1. Using the default parameters suggested above, can you demonstrate convergence to the prior? You may want to start with a line graph of the results to get a sense of what's going on in the simulation. You could also plot a histogram to get the overall proportion of regular languages in the whole run, but notice that this is just the same as the average of your whole list so you don't really need a graph for this! You can get the average directly by using, for example, `print(mean(data[0]))` if `data` is the result of your simulation run (remember the `iterate` function returns whether the language at the each generation is regular or not as the first part of the data it returns, which is why we use `data[0]`.

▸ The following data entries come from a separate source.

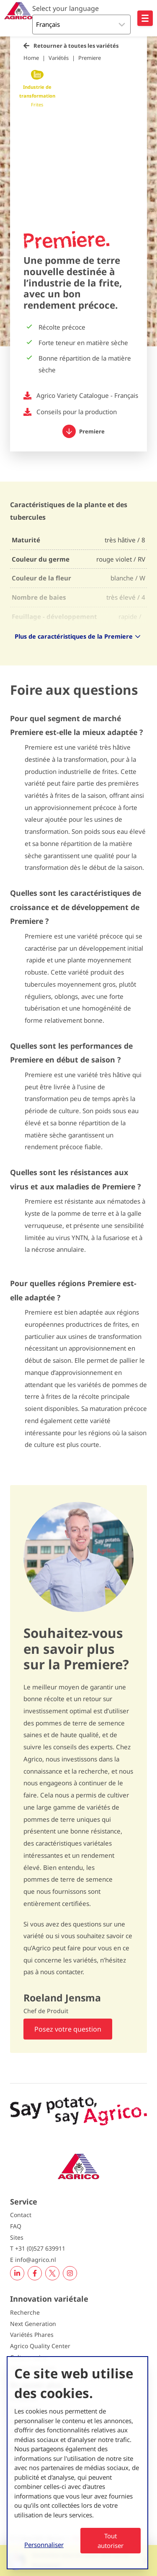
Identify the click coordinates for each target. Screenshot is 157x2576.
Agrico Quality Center (40, 2346)
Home (31, 58)
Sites (16, 2237)
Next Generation (33, 2324)
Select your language (65, 8)
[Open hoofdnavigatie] (145, 18)
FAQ (15, 2226)
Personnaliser (44, 2544)
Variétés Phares (32, 2335)
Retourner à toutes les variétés (75, 45)
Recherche (25, 2312)
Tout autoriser (111, 2541)
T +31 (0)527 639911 (37, 2248)
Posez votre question (67, 2029)
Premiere (89, 58)
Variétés (59, 58)
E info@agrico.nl (33, 2260)
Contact (20, 2215)
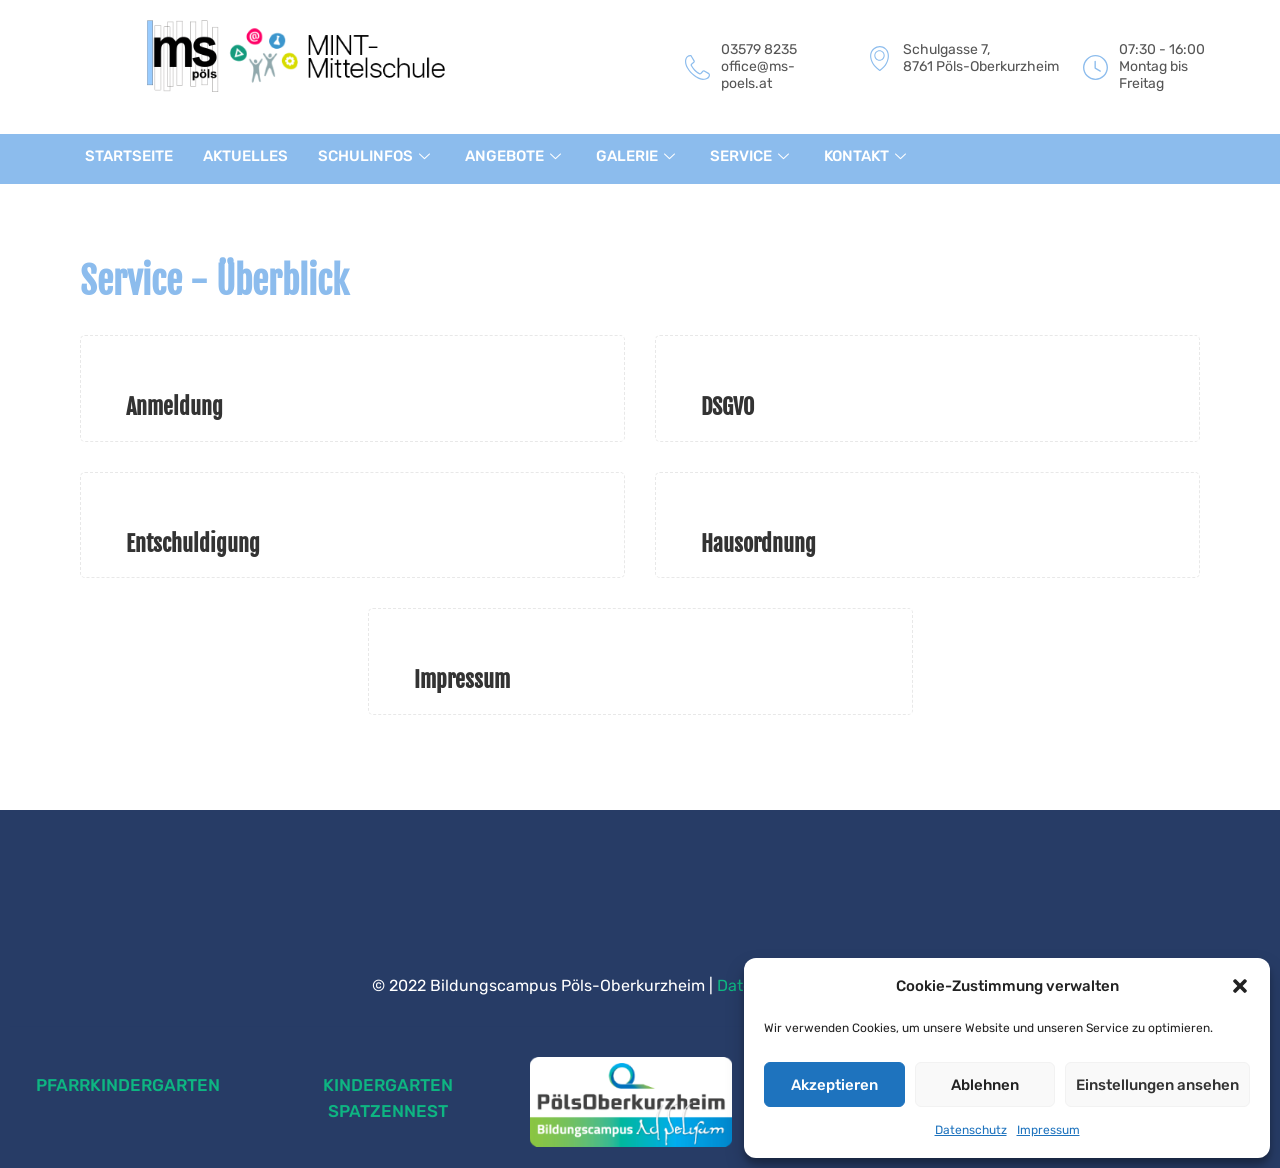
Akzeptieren (834, 1085)
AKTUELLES (245, 156)
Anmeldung (174, 406)
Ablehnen (985, 1085)
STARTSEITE (129, 156)
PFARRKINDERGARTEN (128, 1085)
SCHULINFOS (376, 156)
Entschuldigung (193, 543)
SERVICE (752, 156)
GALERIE (638, 156)
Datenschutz (971, 1130)
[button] (1240, 986)
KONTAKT (867, 156)
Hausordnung (758, 543)
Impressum (1048, 1130)
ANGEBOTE (515, 156)
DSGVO (727, 406)
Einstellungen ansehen (1157, 1085)
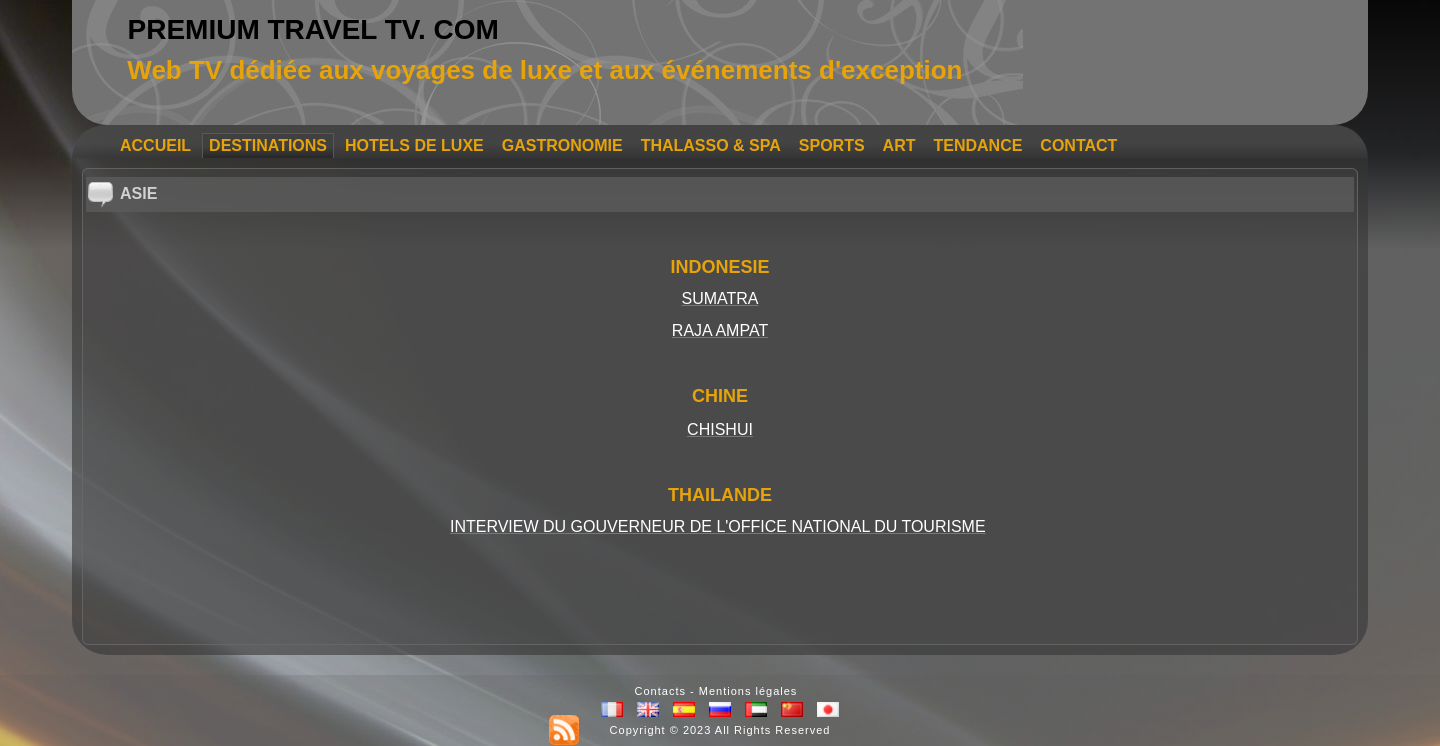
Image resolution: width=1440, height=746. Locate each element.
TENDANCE (977, 145)
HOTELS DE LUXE (414, 145)
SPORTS (832, 145)
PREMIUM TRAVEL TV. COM (313, 29)
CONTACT (1078, 145)
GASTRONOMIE (562, 145)
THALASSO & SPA (711, 145)
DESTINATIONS (268, 145)
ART (899, 145)
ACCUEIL (155, 145)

2. How does changing the error rate and bottleneck size affect the results for the sample learner? Make sure you run the simulation long enough to get repeatable results.

3. Switch the learning type to MAP learning, and rerun the simulation. Can you show the amplification of prior bias that is shown in the paper?

4. How is bias amplification affected by the bottleneck size? Can you run a range of simulations for different bottleneck sizes, find the means, and plot these nicely in a graph?